Source data:
====
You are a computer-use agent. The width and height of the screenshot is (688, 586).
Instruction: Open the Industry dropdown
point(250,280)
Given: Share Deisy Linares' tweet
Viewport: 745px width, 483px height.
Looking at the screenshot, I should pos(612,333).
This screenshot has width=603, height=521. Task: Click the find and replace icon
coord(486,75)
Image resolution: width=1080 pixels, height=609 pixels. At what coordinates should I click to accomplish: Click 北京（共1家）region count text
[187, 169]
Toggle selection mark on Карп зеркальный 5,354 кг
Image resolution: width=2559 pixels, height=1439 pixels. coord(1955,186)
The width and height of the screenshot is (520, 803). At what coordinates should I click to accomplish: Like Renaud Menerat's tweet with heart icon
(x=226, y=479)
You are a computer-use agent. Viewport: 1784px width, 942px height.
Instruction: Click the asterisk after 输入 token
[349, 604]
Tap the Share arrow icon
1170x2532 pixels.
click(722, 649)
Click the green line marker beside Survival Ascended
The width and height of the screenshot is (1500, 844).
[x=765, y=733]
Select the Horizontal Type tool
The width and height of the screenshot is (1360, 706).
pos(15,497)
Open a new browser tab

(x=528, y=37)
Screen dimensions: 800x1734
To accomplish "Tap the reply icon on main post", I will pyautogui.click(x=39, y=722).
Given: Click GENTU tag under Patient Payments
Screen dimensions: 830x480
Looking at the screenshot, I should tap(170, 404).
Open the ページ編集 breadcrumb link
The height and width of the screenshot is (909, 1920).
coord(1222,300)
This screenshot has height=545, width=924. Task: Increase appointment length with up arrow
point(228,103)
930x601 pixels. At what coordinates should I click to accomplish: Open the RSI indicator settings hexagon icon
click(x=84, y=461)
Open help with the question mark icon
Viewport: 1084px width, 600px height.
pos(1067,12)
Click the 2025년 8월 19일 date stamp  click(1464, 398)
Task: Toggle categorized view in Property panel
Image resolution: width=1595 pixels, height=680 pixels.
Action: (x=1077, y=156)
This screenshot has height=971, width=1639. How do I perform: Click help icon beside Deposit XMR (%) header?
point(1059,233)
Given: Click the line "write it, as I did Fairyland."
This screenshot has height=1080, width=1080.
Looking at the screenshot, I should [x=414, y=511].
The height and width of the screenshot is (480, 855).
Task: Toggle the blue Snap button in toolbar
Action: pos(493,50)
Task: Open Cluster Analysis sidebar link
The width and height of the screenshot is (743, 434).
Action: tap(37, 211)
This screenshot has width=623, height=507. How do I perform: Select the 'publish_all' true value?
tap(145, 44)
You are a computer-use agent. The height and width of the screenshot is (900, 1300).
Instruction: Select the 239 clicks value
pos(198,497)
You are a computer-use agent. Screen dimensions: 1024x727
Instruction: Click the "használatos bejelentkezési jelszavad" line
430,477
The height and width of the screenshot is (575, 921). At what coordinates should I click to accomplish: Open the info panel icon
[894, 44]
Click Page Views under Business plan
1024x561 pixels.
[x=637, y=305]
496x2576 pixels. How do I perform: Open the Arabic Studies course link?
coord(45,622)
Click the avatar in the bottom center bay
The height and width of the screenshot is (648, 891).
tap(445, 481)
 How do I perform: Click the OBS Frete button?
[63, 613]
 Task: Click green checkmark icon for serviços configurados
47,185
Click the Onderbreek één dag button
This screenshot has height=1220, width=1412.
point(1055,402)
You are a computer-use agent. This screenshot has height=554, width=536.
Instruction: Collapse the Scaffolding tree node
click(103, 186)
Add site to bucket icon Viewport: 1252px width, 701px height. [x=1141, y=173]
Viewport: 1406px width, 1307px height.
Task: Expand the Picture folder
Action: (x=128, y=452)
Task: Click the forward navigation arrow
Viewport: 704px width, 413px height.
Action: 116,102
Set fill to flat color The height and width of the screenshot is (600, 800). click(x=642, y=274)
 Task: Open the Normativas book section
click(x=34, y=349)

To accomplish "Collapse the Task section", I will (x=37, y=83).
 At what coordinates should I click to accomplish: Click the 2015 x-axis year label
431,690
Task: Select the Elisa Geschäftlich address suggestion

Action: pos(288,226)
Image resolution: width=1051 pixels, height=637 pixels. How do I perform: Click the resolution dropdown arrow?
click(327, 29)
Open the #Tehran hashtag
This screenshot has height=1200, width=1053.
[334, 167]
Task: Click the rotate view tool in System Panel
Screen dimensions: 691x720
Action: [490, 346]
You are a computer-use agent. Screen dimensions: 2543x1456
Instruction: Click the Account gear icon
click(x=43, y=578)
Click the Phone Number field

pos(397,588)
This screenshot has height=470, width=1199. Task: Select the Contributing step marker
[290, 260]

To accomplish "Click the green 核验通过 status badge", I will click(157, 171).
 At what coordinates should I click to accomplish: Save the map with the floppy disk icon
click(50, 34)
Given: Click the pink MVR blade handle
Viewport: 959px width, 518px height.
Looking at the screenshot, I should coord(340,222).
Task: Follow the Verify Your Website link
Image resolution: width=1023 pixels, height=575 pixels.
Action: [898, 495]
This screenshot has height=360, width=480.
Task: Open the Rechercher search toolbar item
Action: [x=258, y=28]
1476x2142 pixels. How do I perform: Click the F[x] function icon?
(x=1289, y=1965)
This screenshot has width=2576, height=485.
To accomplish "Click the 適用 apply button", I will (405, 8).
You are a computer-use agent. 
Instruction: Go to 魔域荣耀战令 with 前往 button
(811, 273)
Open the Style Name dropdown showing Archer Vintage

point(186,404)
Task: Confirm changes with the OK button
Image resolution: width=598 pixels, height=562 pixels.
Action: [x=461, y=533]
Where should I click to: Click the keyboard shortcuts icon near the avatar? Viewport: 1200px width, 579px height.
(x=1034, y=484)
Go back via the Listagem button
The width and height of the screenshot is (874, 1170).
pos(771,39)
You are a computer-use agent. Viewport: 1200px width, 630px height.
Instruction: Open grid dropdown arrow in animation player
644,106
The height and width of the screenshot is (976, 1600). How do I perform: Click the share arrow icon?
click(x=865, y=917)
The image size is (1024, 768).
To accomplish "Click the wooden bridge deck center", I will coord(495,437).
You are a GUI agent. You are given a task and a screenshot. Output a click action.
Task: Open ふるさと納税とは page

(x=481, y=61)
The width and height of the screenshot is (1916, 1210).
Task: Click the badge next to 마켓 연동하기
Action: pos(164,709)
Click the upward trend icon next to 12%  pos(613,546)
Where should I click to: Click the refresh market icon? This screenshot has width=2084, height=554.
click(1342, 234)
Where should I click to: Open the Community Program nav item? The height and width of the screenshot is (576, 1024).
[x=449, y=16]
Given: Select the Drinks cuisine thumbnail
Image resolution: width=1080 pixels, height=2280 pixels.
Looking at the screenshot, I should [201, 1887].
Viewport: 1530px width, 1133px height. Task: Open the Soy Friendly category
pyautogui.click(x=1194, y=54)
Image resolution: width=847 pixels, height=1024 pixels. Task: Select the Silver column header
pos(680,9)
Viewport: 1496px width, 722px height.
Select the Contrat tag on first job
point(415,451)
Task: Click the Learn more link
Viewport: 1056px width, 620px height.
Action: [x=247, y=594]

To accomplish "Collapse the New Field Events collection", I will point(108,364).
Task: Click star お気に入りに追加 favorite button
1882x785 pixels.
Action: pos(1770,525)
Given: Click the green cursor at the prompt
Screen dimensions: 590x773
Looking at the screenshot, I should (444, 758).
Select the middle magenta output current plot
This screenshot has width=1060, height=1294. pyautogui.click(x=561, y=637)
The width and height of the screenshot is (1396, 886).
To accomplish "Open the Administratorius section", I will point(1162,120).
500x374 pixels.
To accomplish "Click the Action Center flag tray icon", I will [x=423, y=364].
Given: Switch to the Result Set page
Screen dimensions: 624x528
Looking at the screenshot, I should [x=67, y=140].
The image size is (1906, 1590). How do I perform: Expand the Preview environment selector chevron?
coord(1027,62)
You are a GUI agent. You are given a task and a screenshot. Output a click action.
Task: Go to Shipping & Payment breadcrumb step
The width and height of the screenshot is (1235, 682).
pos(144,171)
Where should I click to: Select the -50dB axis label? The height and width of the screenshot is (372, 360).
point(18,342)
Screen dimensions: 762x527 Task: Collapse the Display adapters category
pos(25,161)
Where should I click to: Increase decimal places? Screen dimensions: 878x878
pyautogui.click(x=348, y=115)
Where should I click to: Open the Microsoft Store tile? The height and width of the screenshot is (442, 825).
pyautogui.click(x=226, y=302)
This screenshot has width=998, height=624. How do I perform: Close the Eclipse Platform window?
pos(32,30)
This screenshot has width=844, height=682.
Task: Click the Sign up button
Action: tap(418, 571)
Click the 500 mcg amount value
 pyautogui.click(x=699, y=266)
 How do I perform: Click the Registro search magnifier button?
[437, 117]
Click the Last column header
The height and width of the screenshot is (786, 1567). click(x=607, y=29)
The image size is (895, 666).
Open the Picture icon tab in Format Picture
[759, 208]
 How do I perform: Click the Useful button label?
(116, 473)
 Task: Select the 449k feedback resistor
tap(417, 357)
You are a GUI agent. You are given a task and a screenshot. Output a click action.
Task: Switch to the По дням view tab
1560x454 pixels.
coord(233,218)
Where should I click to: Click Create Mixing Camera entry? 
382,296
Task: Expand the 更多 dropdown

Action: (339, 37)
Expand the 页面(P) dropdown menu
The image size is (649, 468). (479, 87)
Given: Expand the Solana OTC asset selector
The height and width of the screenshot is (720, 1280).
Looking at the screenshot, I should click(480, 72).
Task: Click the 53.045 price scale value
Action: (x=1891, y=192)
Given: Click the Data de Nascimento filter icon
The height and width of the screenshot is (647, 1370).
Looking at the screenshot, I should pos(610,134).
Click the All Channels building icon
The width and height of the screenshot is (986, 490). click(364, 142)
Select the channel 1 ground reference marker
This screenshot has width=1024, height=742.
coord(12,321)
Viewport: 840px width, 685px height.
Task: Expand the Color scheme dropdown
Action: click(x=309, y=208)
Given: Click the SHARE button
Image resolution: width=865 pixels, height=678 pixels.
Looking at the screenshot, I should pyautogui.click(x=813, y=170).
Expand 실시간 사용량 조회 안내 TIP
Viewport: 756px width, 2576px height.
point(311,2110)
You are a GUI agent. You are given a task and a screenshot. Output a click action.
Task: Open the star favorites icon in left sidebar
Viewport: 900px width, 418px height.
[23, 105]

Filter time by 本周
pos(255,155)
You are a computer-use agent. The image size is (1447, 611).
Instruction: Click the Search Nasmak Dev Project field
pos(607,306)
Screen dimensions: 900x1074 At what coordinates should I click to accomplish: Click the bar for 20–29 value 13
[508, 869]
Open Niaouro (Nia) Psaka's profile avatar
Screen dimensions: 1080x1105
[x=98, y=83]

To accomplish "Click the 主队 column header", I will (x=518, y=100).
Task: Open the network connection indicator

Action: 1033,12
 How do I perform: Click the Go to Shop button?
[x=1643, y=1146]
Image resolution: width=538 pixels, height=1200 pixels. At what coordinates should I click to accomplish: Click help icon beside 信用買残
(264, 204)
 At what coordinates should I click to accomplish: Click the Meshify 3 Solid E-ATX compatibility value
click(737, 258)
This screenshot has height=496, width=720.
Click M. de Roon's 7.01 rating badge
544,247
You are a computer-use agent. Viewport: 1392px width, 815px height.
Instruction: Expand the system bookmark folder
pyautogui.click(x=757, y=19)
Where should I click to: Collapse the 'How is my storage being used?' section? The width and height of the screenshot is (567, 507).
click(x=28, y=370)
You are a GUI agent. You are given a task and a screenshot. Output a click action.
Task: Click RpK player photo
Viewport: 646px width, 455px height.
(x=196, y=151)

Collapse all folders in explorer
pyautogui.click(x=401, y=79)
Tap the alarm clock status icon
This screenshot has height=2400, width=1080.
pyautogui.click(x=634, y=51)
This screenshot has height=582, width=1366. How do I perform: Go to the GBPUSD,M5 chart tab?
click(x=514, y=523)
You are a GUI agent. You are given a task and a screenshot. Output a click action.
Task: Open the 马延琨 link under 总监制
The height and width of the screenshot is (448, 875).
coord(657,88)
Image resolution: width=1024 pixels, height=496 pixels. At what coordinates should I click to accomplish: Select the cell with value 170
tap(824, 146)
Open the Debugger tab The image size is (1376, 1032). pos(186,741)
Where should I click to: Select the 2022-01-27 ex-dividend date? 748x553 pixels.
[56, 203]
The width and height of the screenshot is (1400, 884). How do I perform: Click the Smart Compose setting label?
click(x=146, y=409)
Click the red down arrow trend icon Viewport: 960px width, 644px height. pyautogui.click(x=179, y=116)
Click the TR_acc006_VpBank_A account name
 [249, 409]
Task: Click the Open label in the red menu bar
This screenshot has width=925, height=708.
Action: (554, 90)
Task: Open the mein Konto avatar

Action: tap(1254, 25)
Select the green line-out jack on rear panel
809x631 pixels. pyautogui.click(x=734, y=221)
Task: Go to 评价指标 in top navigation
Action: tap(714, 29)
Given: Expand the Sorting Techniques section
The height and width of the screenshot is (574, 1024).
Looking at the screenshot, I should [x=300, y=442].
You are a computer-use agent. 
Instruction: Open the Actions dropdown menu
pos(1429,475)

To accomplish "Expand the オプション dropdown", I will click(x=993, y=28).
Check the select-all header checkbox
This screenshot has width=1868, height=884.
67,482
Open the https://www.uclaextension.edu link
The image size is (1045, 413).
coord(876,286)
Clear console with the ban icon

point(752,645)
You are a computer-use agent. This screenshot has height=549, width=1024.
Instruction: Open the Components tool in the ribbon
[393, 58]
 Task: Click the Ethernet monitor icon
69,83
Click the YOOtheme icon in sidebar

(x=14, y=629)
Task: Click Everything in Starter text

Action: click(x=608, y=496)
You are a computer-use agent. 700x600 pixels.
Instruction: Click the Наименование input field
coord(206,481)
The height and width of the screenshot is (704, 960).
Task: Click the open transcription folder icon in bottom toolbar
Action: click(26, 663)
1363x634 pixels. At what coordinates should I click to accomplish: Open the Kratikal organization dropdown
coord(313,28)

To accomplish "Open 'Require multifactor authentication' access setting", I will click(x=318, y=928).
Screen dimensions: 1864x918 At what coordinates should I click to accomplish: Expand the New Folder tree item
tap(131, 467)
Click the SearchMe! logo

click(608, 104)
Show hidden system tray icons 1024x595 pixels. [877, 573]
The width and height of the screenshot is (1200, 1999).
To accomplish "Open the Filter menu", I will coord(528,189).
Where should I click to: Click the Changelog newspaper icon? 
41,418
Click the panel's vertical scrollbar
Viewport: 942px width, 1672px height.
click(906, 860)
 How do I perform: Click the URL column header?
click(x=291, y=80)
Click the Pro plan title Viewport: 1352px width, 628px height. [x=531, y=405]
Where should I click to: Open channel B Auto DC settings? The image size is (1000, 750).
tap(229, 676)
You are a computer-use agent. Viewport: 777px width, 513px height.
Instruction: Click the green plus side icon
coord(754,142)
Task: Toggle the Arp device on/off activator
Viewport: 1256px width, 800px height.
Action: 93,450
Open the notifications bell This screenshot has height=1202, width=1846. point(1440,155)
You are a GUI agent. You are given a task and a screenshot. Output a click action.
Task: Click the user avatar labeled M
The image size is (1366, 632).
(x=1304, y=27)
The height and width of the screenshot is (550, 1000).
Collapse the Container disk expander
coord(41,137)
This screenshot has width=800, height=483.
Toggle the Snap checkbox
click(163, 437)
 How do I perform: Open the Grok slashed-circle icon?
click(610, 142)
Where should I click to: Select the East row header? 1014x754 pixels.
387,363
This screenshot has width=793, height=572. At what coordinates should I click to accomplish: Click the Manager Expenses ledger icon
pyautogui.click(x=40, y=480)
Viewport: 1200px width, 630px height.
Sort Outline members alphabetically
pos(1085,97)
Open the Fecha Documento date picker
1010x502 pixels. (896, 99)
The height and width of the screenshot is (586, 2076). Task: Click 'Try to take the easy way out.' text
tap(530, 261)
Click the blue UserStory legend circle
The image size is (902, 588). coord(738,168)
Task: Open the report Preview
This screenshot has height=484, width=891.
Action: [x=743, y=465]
====
> **EXERCISE**
Please write out, exactly as they appear above, only the lines in the stretch from the line with "1363x634 pixels. At" through the line with "Task: Open the report Preview".

> **ANSWER**
1363x634 pixels. At what coordinates should I click to accomplish: Open the Kratikal organization dropdown
coord(313,28)

To accomplish "Open 'Require multifactor authentication' access setting", I will click(x=318, y=928).
Screen dimensions: 1864x918 At what coordinates should I click to accomplish: Expand the New Folder tree item
tap(131, 467)
Click the SearchMe! logo

click(608, 104)
Show hidden system tray icons 1024x595 pixels. [877, 573]
The width and height of the screenshot is (1200, 1999).
To accomplish "Open the Filter menu", I will coord(528,189).
Where should I click to: Click the Changelog newspaper icon? 
41,418
Click the panel's vertical scrollbar
Viewport: 942px width, 1672px height.
click(906, 860)
 How do I perform: Click the URL column header?
click(x=291, y=80)
Click the Pro plan title Viewport: 1352px width, 628px height. [x=531, y=405]
Where should I click to: Open channel B Auto DC settings? The image size is (1000, 750).
tap(229, 676)
You are a computer-use agent. Viewport: 777px width, 513px height.
Instruction: Click the green plus side icon
coord(754,142)
Task: Toggle the Arp device on/off activator
Viewport: 1256px width, 800px height.
Action: 93,450
Open the notifications bell This screenshot has height=1202, width=1846. point(1440,155)
You are a GUI agent. You are given a task and a screenshot. Output a click action.
Task: Click the user avatar labeled M
The image size is (1366, 632).
(x=1304, y=27)
The height and width of the screenshot is (550, 1000).
Collapse the Container disk expander
coord(41,137)
This screenshot has width=800, height=483.
Toggle the Snap checkbox
click(163, 437)
 How do I perform: Open the Grok slashed-circle icon?
click(610, 142)
Where should I click to: Select the East row header? 1014x754 pixels.
387,363
This screenshot has width=793, height=572. At what coordinates should I click to accomplish: Click the Manager Expenses ledger icon
pyautogui.click(x=40, y=480)
Viewport: 1200px width, 630px height.
Sort Outline members alphabetically
pos(1085,97)
Open the Fecha Documento date picker
1010x502 pixels. (896, 99)
The height and width of the screenshot is (586, 2076). Task: Click 'Try to take the easy way out.' text
tap(530, 261)
Click the blue UserStory legend circle
The image size is (902, 588). coord(738,168)
Task: Open the report Preview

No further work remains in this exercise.